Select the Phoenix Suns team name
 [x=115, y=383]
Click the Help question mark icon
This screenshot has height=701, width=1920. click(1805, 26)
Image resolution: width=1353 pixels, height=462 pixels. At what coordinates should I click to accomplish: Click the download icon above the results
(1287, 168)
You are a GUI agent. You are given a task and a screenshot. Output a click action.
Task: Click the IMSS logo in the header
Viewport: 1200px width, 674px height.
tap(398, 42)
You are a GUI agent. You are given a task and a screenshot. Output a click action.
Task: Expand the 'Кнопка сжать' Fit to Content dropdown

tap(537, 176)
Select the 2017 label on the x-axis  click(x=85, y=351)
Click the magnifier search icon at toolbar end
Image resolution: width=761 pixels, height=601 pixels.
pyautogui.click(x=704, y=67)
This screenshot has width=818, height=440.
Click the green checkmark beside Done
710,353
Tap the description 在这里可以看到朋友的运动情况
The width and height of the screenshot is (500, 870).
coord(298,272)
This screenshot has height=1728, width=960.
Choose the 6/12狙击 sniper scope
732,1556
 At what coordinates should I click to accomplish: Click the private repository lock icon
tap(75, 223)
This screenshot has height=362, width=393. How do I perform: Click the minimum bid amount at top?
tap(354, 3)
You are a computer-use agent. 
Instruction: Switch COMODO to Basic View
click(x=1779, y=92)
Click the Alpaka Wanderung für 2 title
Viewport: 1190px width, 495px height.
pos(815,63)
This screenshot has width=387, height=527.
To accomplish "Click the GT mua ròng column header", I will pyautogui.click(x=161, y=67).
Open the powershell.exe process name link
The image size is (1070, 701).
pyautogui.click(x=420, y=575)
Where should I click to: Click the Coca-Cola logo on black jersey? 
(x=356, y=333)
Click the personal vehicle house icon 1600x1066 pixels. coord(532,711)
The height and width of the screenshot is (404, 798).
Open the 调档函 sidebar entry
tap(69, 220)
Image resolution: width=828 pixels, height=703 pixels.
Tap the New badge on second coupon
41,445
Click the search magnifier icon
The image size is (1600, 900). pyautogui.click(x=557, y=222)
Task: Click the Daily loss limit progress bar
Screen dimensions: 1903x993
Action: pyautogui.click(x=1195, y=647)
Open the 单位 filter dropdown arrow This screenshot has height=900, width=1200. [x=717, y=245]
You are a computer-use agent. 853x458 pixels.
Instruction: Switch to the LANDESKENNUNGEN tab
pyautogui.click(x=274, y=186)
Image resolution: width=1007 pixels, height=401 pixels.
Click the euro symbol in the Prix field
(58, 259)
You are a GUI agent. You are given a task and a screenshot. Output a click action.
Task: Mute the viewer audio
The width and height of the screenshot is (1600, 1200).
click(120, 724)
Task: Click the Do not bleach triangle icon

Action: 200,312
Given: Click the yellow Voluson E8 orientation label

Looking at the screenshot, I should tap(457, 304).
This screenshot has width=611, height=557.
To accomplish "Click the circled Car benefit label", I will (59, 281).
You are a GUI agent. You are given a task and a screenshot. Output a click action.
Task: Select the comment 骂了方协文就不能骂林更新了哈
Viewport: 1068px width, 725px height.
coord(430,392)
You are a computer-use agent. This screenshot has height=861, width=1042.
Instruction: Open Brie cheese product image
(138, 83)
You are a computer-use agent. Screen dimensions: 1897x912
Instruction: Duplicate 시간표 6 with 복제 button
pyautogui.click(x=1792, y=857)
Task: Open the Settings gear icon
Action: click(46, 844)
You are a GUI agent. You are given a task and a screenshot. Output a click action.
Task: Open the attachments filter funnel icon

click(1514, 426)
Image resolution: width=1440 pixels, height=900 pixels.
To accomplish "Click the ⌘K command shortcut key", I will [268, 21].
=====
— WORK TO BE COMPLETED —
Line by line, the data should be returned exactly as written.

— RESPONSE BOX —
Select the Phoenix Suns team name
 [x=115, y=383]
Click the Help question mark icon
This screenshot has height=701, width=1920. click(1805, 26)
Image resolution: width=1353 pixels, height=462 pixels. At what coordinates should I click to accomplish: Click the download icon above the results
(1287, 168)
You are a GUI agent. You are given a task and a screenshot. Output a click action.
Task: Click the IMSS logo in the header
Viewport: 1200px width, 674px height.
tap(398, 42)
You are a GUI agent. You are given a task and a screenshot. Output a click action.
Task: Expand the 'Кнопка сжать' Fit to Content dropdown

tap(537, 176)
Select the 2017 label on the x-axis  click(x=85, y=351)
Click the magnifier search icon at toolbar end
Image resolution: width=761 pixels, height=601 pixels.
pyautogui.click(x=704, y=67)
This screenshot has width=818, height=440.
Click the green checkmark beside Done
710,353
Tap the description 在这里可以看到朋友的运动情况
The width and height of the screenshot is (500, 870).
coord(298,272)
This screenshot has height=1728, width=960.
Choose the 6/12狙击 sniper scope
732,1556
 At what coordinates should I click to accomplish: Click the private repository lock icon
tap(75, 223)
This screenshot has height=362, width=393. How do I perform: Click the minimum bid amount at top?
tap(354, 3)
You are a computer-use agent. 
Instruction: Switch COMODO to Basic View
click(x=1779, y=92)
Click the Alpaka Wanderung für 2 title
Viewport: 1190px width, 495px height.
pos(815,63)
This screenshot has width=387, height=527.
To accomplish "Click the GT mua ròng column header", I will pyautogui.click(x=161, y=67).
Open the powershell.exe process name link
The image size is (1070, 701).
pyautogui.click(x=420, y=575)
Where should I click to: Click the Coca-Cola logo on black jersey? 
(x=356, y=333)
Click the personal vehicle house icon 1600x1066 pixels. coord(532,711)
The height and width of the screenshot is (404, 798).
Open the 调档函 sidebar entry
tap(69, 220)
Image resolution: width=828 pixels, height=703 pixels.
Tap the New badge on second coupon
41,445
Click the search magnifier icon
The image size is (1600, 900). pyautogui.click(x=557, y=222)
Task: Click the Daily loss limit progress bar
Screen dimensions: 1903x993
Action: pyautogui.click(x=1195, y=647)
Open the 单位 filter dropdown arrow This screenshot has height=900, width=1200. [x=717, y=245]
You are a computer-use agent. 853x458 pixels.
Instruction: Switch to the LANDESKENNUNGEN tab
pyautogui.click(x=274, y=186)
Image resolution: width=1007 pixels, height=401 pixels.
Click the euro symbol in the Prix field
(58, 259)
You are a GUI agent. You are given a task and a screenshot. Output a click action.
Task: Mute the viewer audio
The width and height of the screenshot is (1600, 1200).
click(120, 724)
Task: Click the Do not bleach triangle icon

Action: 200,312
Given: Click the yellow Voluson E8 orientation label

Looking at the screenshot, I should tap(457, 304).
This screenshot has width=611, height=557.
To accomplish "Click the circled Car benefit label", I will (59, 281).
You are a GUI agent. You are given a task and a screenshot. Output a click action.
Task: Select the comment 骂了方协文就不能骂林更新了哈
Viewport: 1068px width, 725px height.
coord(430,392)
You are a computer-use agent. This screenshot has height=861, width=1042.
Instruction: Open Brie cheese product image
(138, 83)
You are a computer-use agent. Screen dimensions: 1897x912
Instruction: Duplicate 시간표 6 with 복제 button
pyautogui.click(x=1792, y=857)
Task: Open the Settings gear icon
Action: click(46, 844)
You are a GUI agent. You are given a task and a screenshot. Output a click action.
Task: Open the attachments filter funnel icon

click(1514, 426)
Image resolution: width=1440 pixels, height=900 pixels.
To accomplish "Click the ⌘K command shortcut key", I will [268, 21].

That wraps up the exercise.